Prompt -
In the listing below, the lines starting with the line with "You are a computer-use agent. Screen dimensions: 850x553" and going on through the line with "Image resolution: width=720" are to be reproduced exactly, and only those.

Provided records -

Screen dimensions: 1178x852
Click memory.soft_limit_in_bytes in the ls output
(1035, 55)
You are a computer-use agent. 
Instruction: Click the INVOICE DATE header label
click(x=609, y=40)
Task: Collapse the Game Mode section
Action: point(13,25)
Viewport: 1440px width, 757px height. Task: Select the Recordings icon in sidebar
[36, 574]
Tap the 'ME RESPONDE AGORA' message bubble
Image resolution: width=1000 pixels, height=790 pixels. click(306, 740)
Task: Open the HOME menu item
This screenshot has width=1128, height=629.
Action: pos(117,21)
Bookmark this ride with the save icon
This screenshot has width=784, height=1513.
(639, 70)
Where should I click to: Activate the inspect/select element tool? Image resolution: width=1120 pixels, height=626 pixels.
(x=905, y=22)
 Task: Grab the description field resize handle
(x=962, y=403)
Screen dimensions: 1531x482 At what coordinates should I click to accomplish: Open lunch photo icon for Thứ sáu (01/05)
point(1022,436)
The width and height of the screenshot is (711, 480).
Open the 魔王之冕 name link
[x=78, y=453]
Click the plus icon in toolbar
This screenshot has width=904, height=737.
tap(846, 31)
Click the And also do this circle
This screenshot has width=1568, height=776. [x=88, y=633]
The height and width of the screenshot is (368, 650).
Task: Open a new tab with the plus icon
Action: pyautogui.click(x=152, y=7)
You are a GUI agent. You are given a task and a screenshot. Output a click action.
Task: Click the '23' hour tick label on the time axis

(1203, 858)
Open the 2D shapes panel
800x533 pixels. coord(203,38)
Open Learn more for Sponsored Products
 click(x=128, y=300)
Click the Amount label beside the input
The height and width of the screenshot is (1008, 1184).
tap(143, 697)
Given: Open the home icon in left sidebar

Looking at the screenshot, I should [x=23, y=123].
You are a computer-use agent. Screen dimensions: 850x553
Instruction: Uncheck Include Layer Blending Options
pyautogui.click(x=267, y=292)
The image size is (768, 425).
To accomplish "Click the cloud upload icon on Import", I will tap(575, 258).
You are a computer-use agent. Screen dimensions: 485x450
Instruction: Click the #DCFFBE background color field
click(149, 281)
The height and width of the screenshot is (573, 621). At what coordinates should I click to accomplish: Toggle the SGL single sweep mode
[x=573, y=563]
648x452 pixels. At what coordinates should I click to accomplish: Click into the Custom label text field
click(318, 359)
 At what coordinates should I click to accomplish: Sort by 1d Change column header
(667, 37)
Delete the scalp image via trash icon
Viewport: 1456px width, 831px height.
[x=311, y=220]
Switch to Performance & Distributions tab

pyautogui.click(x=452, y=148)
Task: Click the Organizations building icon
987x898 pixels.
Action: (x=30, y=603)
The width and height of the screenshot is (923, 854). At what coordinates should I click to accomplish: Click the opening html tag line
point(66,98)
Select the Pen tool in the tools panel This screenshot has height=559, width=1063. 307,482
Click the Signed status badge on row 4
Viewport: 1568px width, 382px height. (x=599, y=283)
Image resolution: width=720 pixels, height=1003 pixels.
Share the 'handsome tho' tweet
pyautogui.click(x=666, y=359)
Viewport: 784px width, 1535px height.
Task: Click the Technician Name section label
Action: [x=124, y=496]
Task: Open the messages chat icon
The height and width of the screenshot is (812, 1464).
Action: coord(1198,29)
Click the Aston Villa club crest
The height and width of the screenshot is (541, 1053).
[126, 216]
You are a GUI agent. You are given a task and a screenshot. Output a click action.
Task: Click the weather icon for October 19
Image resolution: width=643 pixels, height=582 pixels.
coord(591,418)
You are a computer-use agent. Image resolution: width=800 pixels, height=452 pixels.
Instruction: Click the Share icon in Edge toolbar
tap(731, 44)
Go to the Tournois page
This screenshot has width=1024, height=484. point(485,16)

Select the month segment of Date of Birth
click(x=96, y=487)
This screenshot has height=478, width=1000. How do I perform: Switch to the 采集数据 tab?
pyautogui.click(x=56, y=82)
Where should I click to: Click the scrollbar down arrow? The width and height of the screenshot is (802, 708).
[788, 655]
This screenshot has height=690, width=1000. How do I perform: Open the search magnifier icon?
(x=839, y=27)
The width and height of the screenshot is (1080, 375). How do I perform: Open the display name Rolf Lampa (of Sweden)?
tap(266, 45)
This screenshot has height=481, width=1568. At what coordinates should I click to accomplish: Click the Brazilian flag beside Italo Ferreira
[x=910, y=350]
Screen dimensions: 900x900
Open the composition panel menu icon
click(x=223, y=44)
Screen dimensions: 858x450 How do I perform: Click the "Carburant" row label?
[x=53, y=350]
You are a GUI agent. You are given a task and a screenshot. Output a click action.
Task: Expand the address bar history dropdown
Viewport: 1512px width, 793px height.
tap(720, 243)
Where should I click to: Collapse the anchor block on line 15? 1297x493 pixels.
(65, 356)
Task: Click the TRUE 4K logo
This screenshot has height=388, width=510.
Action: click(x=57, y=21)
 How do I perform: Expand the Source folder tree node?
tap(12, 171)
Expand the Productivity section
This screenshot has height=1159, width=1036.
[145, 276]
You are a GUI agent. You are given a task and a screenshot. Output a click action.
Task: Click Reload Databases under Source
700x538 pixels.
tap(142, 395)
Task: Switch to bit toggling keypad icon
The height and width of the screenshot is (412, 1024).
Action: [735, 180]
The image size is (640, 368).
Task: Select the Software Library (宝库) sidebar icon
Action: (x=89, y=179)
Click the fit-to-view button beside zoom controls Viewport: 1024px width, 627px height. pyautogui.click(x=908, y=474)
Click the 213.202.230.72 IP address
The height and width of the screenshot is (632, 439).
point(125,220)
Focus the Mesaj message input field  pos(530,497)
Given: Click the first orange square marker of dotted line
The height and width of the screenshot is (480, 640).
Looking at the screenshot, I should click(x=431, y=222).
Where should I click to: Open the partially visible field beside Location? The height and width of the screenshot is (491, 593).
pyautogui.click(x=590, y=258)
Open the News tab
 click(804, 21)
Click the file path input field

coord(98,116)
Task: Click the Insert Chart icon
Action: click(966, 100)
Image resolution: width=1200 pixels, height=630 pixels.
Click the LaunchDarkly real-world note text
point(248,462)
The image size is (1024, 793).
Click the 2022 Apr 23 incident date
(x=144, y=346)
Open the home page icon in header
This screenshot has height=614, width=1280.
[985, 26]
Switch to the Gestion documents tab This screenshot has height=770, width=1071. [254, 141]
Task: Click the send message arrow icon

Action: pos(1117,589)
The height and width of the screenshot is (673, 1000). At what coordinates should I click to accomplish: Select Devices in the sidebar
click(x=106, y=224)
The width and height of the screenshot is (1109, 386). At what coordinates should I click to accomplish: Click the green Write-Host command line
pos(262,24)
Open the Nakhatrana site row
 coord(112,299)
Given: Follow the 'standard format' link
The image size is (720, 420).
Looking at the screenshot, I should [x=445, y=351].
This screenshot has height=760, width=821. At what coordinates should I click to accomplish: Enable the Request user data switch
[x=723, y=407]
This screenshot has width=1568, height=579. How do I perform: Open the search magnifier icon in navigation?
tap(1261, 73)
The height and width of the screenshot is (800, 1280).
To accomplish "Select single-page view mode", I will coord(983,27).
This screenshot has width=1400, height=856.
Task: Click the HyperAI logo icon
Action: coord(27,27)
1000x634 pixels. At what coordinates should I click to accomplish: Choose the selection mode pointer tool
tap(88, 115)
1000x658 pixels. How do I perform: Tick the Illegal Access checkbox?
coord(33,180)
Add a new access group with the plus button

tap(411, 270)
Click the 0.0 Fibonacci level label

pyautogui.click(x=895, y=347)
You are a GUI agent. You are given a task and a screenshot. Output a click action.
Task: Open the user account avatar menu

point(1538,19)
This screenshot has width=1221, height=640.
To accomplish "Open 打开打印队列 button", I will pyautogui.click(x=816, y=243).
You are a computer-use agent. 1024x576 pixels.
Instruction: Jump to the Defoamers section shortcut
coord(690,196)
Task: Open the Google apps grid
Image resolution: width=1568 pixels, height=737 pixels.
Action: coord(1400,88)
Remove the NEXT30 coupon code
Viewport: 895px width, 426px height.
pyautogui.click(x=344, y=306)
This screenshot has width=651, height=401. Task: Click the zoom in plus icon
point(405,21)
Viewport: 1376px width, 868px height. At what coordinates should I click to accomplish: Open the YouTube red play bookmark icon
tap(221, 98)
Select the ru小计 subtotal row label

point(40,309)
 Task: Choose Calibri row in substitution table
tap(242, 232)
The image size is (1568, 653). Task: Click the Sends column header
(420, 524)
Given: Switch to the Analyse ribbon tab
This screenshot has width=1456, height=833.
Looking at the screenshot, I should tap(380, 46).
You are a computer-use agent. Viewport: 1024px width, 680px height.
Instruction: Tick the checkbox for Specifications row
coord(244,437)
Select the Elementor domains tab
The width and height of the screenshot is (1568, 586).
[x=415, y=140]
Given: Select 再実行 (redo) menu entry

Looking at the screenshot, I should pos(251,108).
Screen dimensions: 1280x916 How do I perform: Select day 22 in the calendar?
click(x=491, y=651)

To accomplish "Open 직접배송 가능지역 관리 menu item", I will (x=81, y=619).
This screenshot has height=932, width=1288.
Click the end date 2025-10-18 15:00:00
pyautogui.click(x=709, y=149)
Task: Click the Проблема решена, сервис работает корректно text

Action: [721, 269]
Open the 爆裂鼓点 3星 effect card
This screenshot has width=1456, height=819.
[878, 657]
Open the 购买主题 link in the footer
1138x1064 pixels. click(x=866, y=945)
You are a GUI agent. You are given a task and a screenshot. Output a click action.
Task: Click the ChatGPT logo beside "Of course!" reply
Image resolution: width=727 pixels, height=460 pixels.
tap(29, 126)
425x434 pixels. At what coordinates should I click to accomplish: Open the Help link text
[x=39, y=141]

Written reply -
You are a computer-use agent. Screen dimensions: 850x553
Instruction: Uncheck Include Layer Blending Options
pyautogui.click(x=267, y=292)
The image size is (768, 425).
To accomplish "Click the cloud upload icon on Import", I will tap(575, 258).
You are a computer-use agent. Screen dimensions: 485x450
Instruction: Click the #DCFFBE background color field
click(149, 281)
The height and width of the screenshot is (573, 621). At what coordinates should I click to accomplish: Toggle the SGL single sweep mode
[x=573, y=563]
648x452 pixels. At what coordinates should I click to accomplish: Click into the Custom label text field
click(318, 359)
 At what coordinates should I click to accomplish: Sort by 1d Change column header
(667, 37)
Delete the scalp image via trash icon
Viewport: 1456px width, 831px height.
[x=311, y=220]
Switch to Performance & Distributions tab

pyautogui.click(x=452, y=148)
Task: Click the Organizations building icon
987x898 pixels.
Action: (x=30, y=603)
The width and height of the screenshot is (923, 854). At what coordinates should I click to accomplish: Click the opening html tag line
point(66,98)
Select the Pen tool in the tools panel This screenshot has height=559, width=1063. 307,482
Click the Signed status badge on row 4
Viewport: 1568px width, 382px height. (x=599, y=283)
Image resolution: width=720 pixels, height=1003 pixels.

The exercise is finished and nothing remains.